I was fortunate enough to speak to many up-and-coming artists, and having a show with Rukus Avenue radio (The Beatcircle show) also helped with the connectivity. Shailen from the Rukus team was also very aware of all the new music out there, and we all spent a lot of time listening to new music.
It’s from the podcast/radio platform that I got to meet many new artists trying to gain attention. So, in many ways, the collection is also a great example of what platforms can do for artists that need that support and celebrate South Asian hip hop. There are so many artists out there right now who celebrate not only their roots but also music from their own countries, fused with other forms of music from around the world.
As a well-known producer/artist in the scene yourself, how have you seen it evolve throughout the years? Do you feel artists are embracing their own roots more?
Most of the artists featured in this project celebrate their South Asian roots and due to the accessibility of various platforms, artists can find different ways of building their own audiences.
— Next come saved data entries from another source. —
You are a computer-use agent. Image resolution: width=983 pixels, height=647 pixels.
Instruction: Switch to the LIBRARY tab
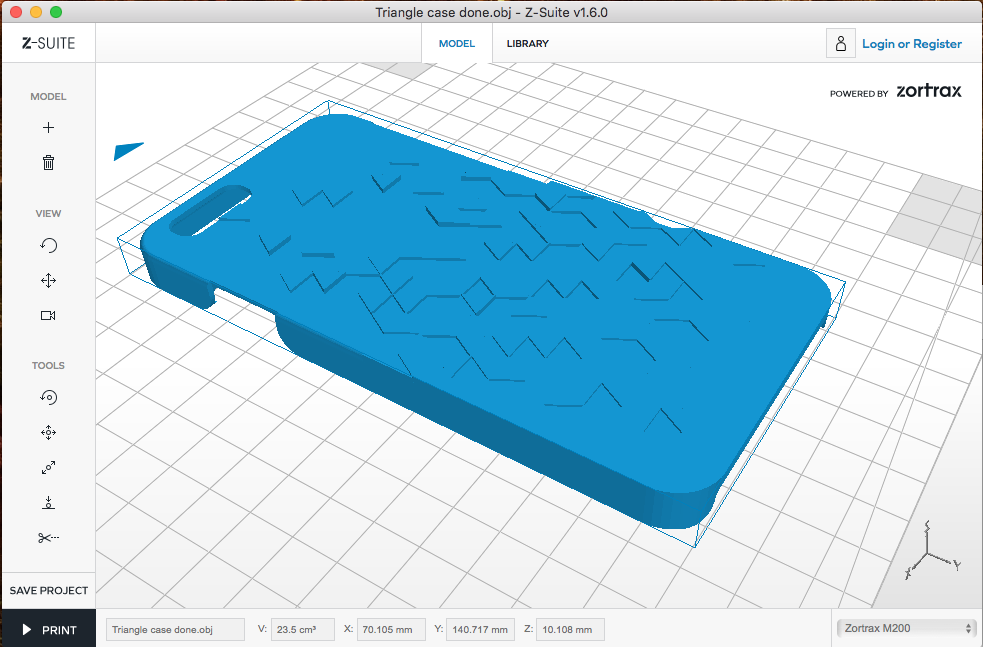(x=527, y=44)
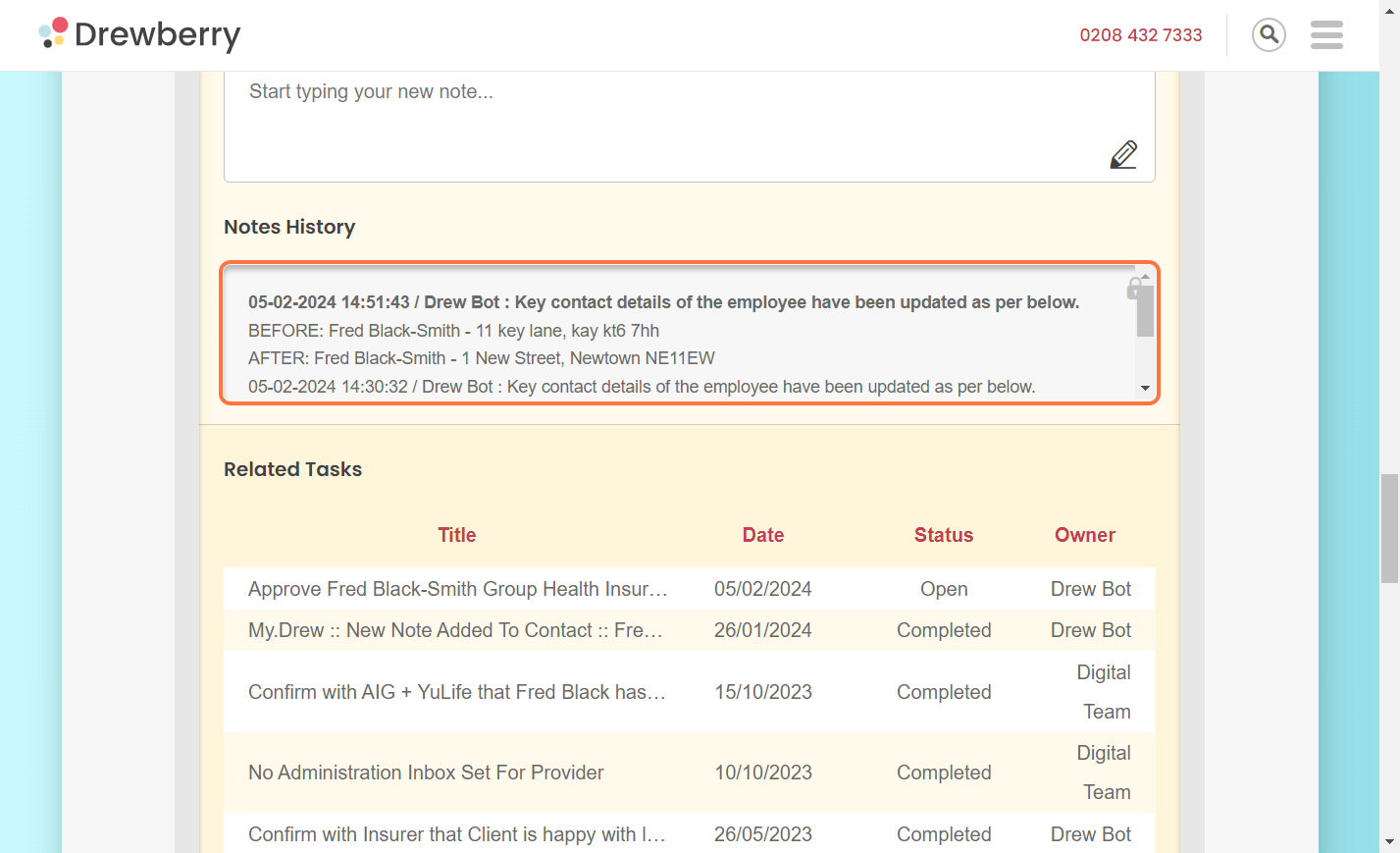Sort tasks by the Status column header
This screenshot has width=1400, height=853.
[943, 535]
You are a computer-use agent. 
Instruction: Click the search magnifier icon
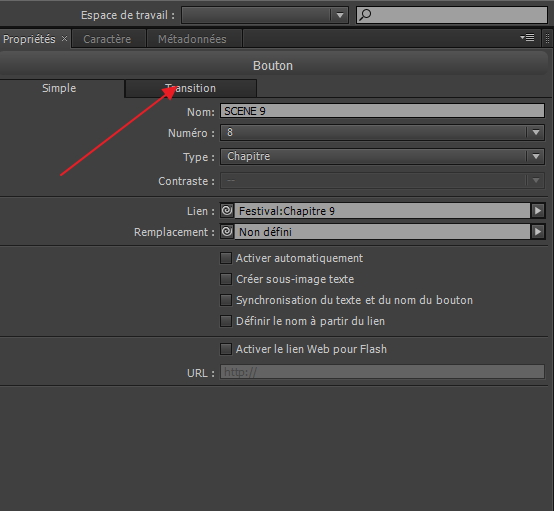coord(365,15)
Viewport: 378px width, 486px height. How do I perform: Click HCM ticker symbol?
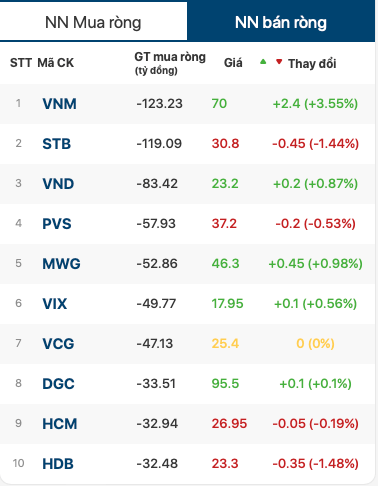tap(60, 424)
And through that artists are also finding their own way of representing their roots through content.
The idea of a compilation reminds me of the mixtape CDs I used to purchase back in the day. One of the best things about those CDs was the unreleased tracks that used to be on there. Have you got any exclusive material on ‘The Rise’, or maybe tracks people may not have heard?
I feel the aim of the entire collection was to bring together artists from all around the world who may have already released music. In the future we may focus on unreleased music, but the majority of ‘The Rise’ is based on released music but giving the content another home within a more collaborative space.
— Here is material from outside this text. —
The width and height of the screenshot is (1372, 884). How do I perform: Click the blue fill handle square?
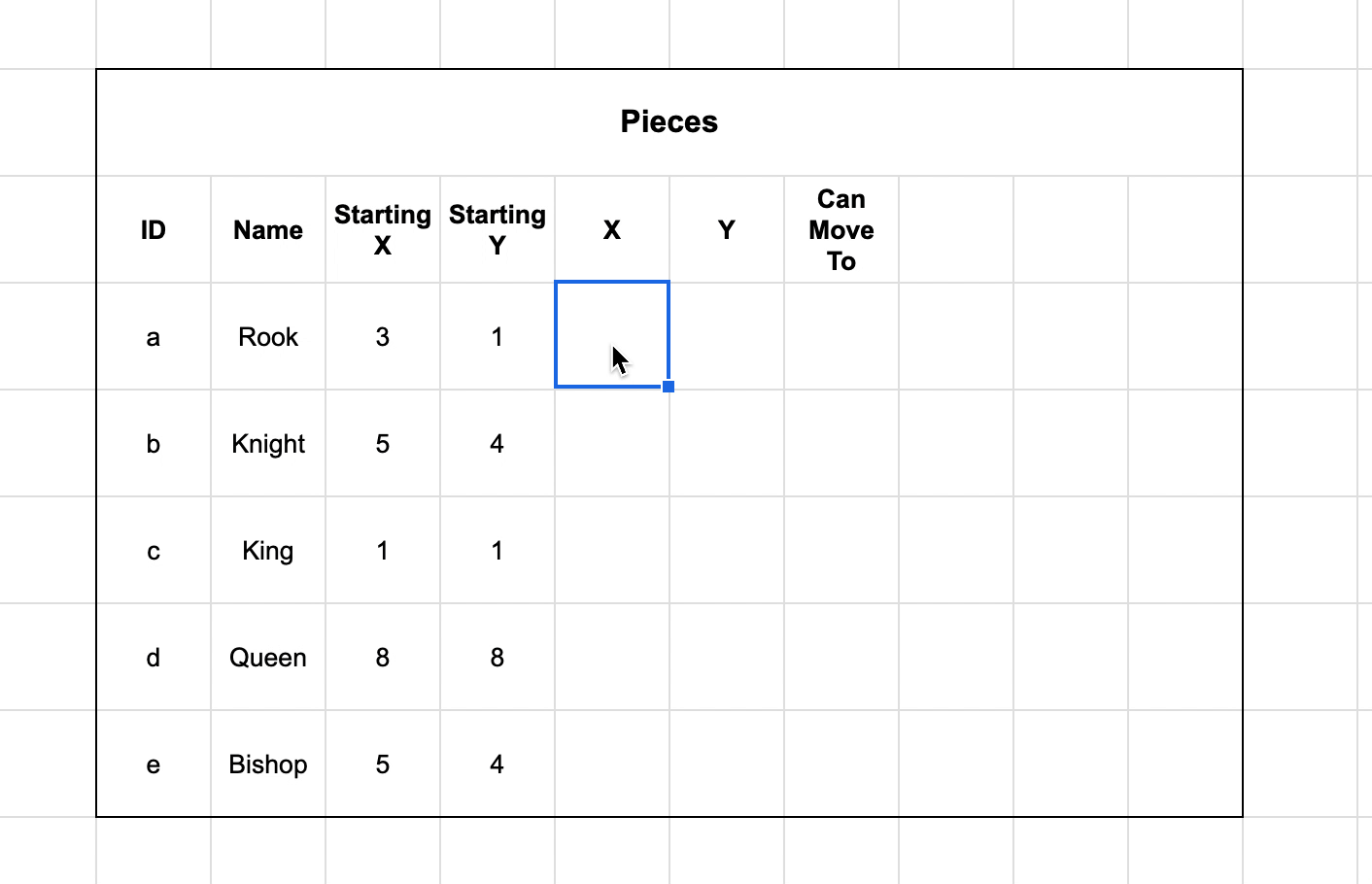click(669, 387)
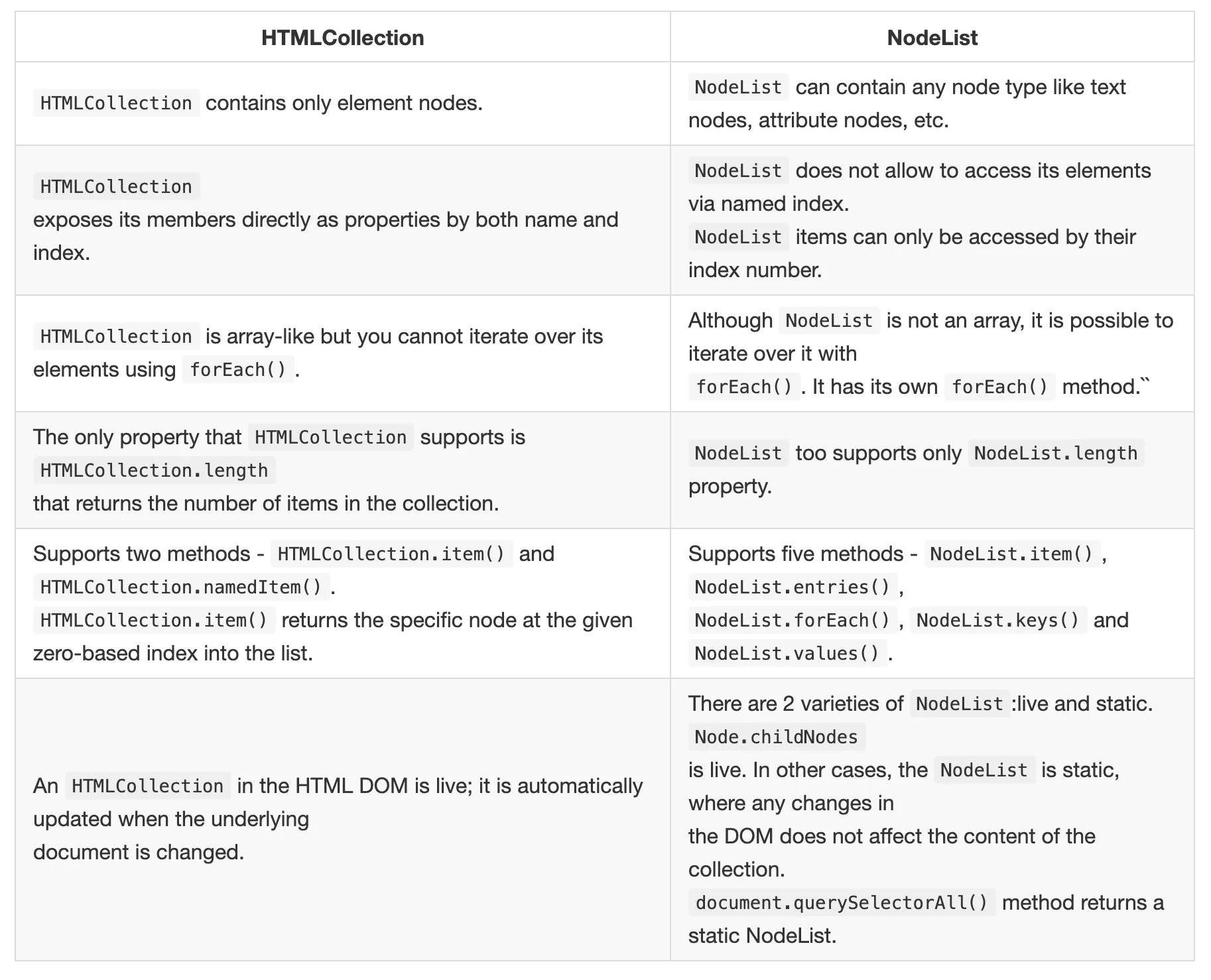This screenshot has height=980, width=1211.
Task: Click the text "contains only element nodes."
Action: pyautogui.click(x=344, y=103)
Super happy to see your track ‘Need A Hero’ on there! 10 years on, how important was that track to your career, and the scene in general.
‘Need a Hero’ for me, didn’t have an obvious element of Hip Hop within it. Still, the beat was inspired by Black music, therefore included elements of hip hop and R&B. The eight-bar rap featured an artist called Truth who was actually working in the states at the time, so to have South Asian artist working within America was a big deal back then. So the team at Rukus Avenue felt it was very appropriate to add my track to the collection, and I feel it sits quite well amongst all the other hip-hop-inspired tracks.
When can we expect Volume 2, and is there a way artists can get involved?
We’re looking forward to curating volume two very soon. Artists can follow @rukusavenue and drop them a DM, or they can hit me up anytime at @dboyzmusic. Definitely keep your eyes peeled for volume two. However, make sure you guys go out there and support volume one: The Rise; A collection of South Asian Hip Hop.